● **TAREA ASIGNADA 1**:
Di si cada afirmación coincide con el fragmento: (a) Antoine Watteau figura entre los pintores del rococó que tomaron el columpio como tema; (b) en El columpio, el joven está de pie detrás de la mujer; (c) el bosque del cuadro es de hoja perenne. Responde sí o no a cada una y cita las palabras exactas del fragmento que lo deciden.
● **TAREA ASIGNADA 2**:
Transcribe sin ningún cambio el pasaje del fragmento que empieza en "El arte de la" y termina en "escondía algo más.".

● **FRAGMENTO**:
%%
El arte de la época constata la importancia que el columpio llegó a adquirir en la sociedad francesa. Prueba de ello es que fue elegido como tema principal en un buen número de obras de los mejores pinceles del rococó galo, como François Boucher, Antoine Watteau o Jean–Honoré Fragonard. Tal es su recurrencia que nos hace sospechar que detrás de este inocente divertimento se escondía algo más.

En la obra Los felices azares del columpio de Fragonard – conocida simplemente como El columpio – vemos a una mujer joven balanceándose en el preciso momento en el que las leyes de Newton se cobran uno de sus delicados zapatos. El marco es un bosque de hoja caduca tan minuciosamente representado que casi podemos escuchar el trino de los pajarillos y el rumor del aire. Un cañón de luz penetra por un hueco entre la espesura iluminando a la dama de modo cinematográfico. Ella es el eje de la composición – porque en su figura convergen todas las geometrías – pero la protagonista conceptual de la obra es la mirada, el acto mismo de mirar. La joven observa a un joven que la sigue recostado en el suelo. Él también la mira, aunque no precisamente a la cara: sus ojos ardientes se fijan en las enaguas bajo la falda del vestido, que a cada ráfaga del columpio ondea y se abre como la corola de una flor permitiéndole acceder a lo que normalmente permanece oculto. Este juego erótico era un acto frecuente y consentido por ambas partes en el contexto del vertige momentané generado por el balanceo del columpio. De hecho, algunos investigadores apuntan a que tanto la composición elegida por Fragonard – abundante en diagonales, espirales y ramas curvas que simulan la sensación de movimiento circular – como las diferentes intensidades y variaciones de su pincelada, buscaban transmitir al espectador la ilusión óptica producida por el vértigo, la cual resultaría aún más evidente para los espectadores de la época.
%%
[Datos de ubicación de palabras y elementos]
%%
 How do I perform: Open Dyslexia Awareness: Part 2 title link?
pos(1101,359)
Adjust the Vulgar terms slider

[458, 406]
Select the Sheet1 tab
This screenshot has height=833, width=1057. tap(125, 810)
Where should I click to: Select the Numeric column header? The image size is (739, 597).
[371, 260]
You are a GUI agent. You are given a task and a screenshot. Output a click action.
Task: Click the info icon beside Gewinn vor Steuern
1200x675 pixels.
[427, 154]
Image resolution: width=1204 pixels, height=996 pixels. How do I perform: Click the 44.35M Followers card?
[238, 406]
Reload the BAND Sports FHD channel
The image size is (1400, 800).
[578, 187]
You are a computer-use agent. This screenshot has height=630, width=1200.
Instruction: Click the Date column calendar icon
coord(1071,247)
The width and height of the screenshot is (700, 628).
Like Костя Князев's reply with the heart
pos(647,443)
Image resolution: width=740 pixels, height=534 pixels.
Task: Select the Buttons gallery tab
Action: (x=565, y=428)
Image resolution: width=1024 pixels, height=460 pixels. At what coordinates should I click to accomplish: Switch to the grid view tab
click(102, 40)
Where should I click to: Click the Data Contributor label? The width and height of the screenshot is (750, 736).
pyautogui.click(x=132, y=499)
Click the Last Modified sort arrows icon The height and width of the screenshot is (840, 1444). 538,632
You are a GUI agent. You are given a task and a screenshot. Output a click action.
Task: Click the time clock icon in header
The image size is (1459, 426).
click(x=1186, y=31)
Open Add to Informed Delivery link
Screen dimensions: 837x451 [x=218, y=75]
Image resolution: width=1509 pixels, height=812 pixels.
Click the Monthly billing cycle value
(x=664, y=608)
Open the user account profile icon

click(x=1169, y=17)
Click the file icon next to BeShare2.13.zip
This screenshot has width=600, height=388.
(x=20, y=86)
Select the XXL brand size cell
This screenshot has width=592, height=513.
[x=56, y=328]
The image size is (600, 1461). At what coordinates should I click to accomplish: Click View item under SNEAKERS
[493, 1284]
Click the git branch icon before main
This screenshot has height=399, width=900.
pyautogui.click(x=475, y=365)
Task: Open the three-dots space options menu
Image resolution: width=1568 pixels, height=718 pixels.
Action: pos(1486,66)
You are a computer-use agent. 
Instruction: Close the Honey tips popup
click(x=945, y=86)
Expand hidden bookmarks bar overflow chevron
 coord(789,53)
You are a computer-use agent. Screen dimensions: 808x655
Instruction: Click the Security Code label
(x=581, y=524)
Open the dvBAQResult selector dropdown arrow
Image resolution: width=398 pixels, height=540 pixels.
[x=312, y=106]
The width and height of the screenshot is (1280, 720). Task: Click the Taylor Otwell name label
%%
● **RESPUESTA ESCRITA 1**:
(a) Sí: "como François Boucher, Antoine Watteau o Jean–Honoré Fragonard".
(b) No: "La joven observa a un joven que la sigue recostado en el suelo."
(c) No: "El marco es un bosque de hoja caduca".

● **RESPUESTA ESCRITA 2**:
El arte de la época constata la importancia que el columpio llegó a adquirir en la sociedad francesa. Prueba de ello es que fue elegido como tema principal en un buen número de obras de los mejores pinceles del rococó galo, como François Boucher, Antoine Watteau o Jean–Honoré Fragonard. Tal es su recurrencia que nos hace sospechar que detrás de este inocente divertimento se escondía algo más.